Deputy Chair and hon members, we also welcome the opportunity to respond to the report from the committee. We welcome the report.
As the Eastern Cape, we note and appreciate the committee's recommendations, particularly on some aspects that still need further debate. Of course we welcome the point made that there are matters that need to be attended to. If these matters were attended to, they would make the committee have another view of some of the proposals that are on the table. In this regard I would like to speak about the issue of spending on resources that are made available to provinces, particularly conditional grants in the Eastern Cape.
We have, for a considerable time, been confronted with challenges that really do not bode well in terms of our spending. We have taken measures to correct the situation. There are improvements that we can already see but, going forward, we have made a commitment that we will have zero tolerance of underspending. We take quarterly reviews on performance from accounting officers, including MECs in their collective as the executive committee so that we can correct the situation.
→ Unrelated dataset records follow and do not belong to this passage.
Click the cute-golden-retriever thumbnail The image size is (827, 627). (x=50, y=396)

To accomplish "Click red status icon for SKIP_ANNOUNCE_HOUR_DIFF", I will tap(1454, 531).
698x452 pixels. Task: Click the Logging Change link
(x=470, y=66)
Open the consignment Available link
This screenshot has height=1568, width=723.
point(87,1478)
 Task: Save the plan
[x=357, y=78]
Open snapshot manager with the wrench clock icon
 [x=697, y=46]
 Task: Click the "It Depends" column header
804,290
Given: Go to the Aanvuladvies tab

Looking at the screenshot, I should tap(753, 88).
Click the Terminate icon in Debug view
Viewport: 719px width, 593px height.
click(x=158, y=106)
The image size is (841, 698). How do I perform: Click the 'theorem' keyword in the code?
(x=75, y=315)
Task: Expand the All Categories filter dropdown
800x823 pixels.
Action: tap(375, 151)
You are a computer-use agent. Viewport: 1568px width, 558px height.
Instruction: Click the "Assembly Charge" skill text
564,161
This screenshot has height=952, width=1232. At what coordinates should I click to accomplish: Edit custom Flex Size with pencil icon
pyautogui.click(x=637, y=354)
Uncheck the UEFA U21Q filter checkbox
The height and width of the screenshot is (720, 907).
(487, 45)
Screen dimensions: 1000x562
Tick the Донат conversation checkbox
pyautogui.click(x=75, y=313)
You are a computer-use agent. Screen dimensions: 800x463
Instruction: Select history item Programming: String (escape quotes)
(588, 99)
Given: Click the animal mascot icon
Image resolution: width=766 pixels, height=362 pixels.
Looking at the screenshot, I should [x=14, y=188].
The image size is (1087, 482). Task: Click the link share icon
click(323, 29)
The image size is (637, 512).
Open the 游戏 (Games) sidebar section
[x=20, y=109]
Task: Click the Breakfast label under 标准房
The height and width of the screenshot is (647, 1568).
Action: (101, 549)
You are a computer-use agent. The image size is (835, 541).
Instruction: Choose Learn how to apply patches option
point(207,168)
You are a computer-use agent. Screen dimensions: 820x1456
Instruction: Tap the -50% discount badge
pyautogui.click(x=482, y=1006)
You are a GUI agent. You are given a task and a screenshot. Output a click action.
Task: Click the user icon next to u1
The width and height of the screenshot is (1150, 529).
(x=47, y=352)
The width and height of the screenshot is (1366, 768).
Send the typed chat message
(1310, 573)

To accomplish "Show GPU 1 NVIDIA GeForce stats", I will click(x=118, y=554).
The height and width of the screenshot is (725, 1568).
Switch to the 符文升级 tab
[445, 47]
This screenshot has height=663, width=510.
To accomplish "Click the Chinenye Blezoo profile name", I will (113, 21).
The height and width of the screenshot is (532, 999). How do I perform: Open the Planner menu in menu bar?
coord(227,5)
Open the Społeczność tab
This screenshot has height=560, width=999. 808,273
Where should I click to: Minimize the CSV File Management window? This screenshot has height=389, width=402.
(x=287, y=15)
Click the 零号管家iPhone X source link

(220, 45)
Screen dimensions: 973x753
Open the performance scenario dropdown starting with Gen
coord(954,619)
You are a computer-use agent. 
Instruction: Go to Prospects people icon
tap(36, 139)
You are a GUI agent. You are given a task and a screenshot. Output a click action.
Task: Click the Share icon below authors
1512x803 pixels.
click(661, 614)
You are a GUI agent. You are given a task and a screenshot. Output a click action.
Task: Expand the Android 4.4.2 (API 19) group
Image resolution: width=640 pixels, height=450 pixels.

I am making this point because in our province, according to available data, we currently have in excess of 4,8 million people living below the poverty line who require very catalytic and focused public and private investment in order to improve their lot. For them the equal opportunities the speaker who spoke before me referred to are a distant dream that they are not likely to have, given the conditions they were left in by the system that was preponderant in this country for a number of years. I talk here of people who need quality roads in order to access just economic opportunities. I talk here of people who need decent schooling in the form of facilities that have not been readily available for a number of years.
We welcome most of the interventions that this Division of Revenue Bill is speaking to. I speak here particularly on the grant to attend to infrastructure backlogs as this relates to education.
We also want to say that to ensure that we have sustainable communities we will be focusing extensively on the improvement of some of our small towns because, without economic livelihoods in these towns, there will not be any opportunities for people to prosper so that we can deal decisively with issues of poverty and joblessness. It will only be when such economic opportunities are created that the situation can be changed.
Working together with national departments and public entities, we are looking at massifying their collective ability so that we can bring about change in the situation. We do think that, on an ongoing basis, we may need to look continuously at the equitable share funding formula because there are quite a number of variables that change from time to time.
In fact, another variable that we would like to place firmly on the agenda when that time arises has to do with the cost of providing services, particularly for people in the far-flung areas. The cost of providing, for example, a house in the city of Cape Town is one thing. If one talks about the rural community of Madwaleni, the cost of providing a house to a beneficiary there is incomparable to that of providing a house to a beneficiary in the city of Cape Town. Yes, there may be people changing their places of abode. But in terms of the cost of providing services, these are things we need to look into.
Of course we have been working with the National Treasury. We have undertaken that we want to have a much closer collaborative effort with them to ensure, on a continuous basis, that they are brought in to assist wherever that is needed.
This honourable House has in the recent past been presented with an intervention that was proposed by the Department of Education and which we welcome very much. We hope that this House will continue to play its oversight role. We would like to make that effective and efficient at the earliest possible time, so that the process does not take much longer. We would like to work with the national Minister, who is here. We have to have all hands on deck to ensure that the matter is addressed.
On behalf of the province, we support this report and welcome the framework. Thank you. [Applause.]